• BRIEF:
Your response should match the records line for line.

──────── RECORD EXTRACTS ────────

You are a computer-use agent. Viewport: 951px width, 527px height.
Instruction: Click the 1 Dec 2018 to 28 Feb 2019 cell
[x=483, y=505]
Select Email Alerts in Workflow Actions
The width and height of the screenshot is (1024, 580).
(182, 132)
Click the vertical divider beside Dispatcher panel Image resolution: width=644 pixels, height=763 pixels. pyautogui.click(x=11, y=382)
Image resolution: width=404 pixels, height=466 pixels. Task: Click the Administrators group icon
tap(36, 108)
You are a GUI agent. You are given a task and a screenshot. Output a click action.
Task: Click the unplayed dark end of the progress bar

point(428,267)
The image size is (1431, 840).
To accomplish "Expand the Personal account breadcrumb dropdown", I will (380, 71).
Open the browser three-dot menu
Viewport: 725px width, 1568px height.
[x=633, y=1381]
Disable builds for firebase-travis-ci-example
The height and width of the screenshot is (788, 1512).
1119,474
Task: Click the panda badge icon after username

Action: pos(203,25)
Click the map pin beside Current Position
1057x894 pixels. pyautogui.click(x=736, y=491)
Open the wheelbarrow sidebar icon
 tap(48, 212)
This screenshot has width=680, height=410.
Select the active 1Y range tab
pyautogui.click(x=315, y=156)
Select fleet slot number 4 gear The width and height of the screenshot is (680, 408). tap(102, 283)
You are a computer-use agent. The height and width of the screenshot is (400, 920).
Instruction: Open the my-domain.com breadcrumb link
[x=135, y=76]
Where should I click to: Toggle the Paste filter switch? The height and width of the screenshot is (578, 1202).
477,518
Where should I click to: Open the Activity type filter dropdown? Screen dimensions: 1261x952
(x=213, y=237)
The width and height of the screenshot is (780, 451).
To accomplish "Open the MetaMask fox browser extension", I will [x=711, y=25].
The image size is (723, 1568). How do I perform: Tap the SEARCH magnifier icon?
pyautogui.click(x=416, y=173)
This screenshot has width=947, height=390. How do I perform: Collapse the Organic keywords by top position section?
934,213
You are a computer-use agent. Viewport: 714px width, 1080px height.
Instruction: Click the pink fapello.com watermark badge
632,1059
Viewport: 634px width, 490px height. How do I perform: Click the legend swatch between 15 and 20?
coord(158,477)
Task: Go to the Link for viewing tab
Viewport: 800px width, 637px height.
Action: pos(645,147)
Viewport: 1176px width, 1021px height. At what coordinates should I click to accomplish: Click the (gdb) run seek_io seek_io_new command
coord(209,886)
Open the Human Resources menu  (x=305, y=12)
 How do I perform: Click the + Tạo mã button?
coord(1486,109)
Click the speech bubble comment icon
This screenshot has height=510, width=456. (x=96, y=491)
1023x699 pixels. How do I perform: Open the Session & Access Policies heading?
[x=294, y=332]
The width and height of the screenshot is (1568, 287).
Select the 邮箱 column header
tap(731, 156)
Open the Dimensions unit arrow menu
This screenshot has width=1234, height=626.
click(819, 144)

────────

• ANSWER SECTION:
You are a computer-use agent. Viewport: 951px width, 527px height.
Instruction: Click the 1 Dec 2018 to 28 Feb 2019 cell
[x=483, y=505]
Select Email Alerts in Workflow Actions
The width and height of the screenshot is (1024, 580).
(182, 132)
Click the vertical divider beside Dispatcher panel Image resolution: width=644 pixels, height=763 pixels. pyautogui.click(x=11, y=382)
Image resolution: width=404 pixels, height=466 pixels. Task: Click the Administrators group icon
tap(36, 108)
You are a GUI agent. You are given a task and a screenshot. Output a click action.
Task: Click the unplayed dark end of the progress bar

point(428,267)
The image size is (1431, 840).
To accomplish "Expand the Personal account breadcrumb dropdown", I will (380, 71).
Open the browser three-dot menu
Viewport: 725px width, 1568px height.
[x=633, y=1381]
Disable builds for firebase-travis-ci-example
The height and width of the screenshot is (788, 1512).
1119,474
Task: Click the panda badge icon after username

Action: pos(203,25)
Click the map pin beside Current Position
1057x894 pixels. pyautogui.click(x=736, y=491)
Open the wheelbarrow sidebar icon
 tap(48, 212)
This screenshot has width=680, height=410.
Select the active 1Y range tab
pyautogui.click(x=315, y=156)
Select fleet slot number 4 gear The width and height of the screenshot is (680, 408). tap(102, 283)
You are a computer-use agent. The height and width of the screenshot is (400, 920).
Instruction: Open the my-domain.com breadcrumb link
[x=135, y=76]
Where should I click to: Toggle the Paste filter switch? The height and width of the screenshot is (578, 1202).
477,518
Where should I click to: Open the Activity type filter dropdown? Screen dimensions: 1261x952
(x=213, y=237)
The width and height of the screenshot is (780, 451).
To accomplish "Open the MetaMask fox browser extension", I will [x=711, y=25].
The image size is (723, 1568). How do I perform: Tap the SEARCH magnifier icon?
pyautogui.click(x=416, y=173)
This screenshot has width=947, height=390. How do I perform: Collapse the Organic keywords by top position section?
934,213
You are a computer-use agent. Viewport: 714px width, 1080px height.
Instruction: Click the pink fapello.com watermark badge
632,1059
Viewport: 634px width, 490px height. How do I perform: Click the legend swatch between 15 and 20?
coord(158,477)
Task: Go to the Link for viewing tab
Viewport: 800px width, 637px height.
Action: pos(645,147)
Viewport: 1176px width, 1021px height. At what coordinates should I click to accomplish: Click the (gdb) run seek_io seek_io_new command
coord(209,886)
Open the Human Resources menu  (x=305, y=12)
 How do I perform: Click the + Tạo mã button?
coord(1486,109)
Click the speech bubble comment icon
This screenshot has height=510, width=456. (x=96, y=491)
1023x699 pixels. How do I perform: Open the Session & Access Policies heading?
[x=294, y=332]
The width and height of the screenshot is (1568, 287).
Select the 邮箱 column header
tap(731, 156)
Open the Dimensions unit arrow menu
This screenshot has width=1234, height=626.
click(819, 144)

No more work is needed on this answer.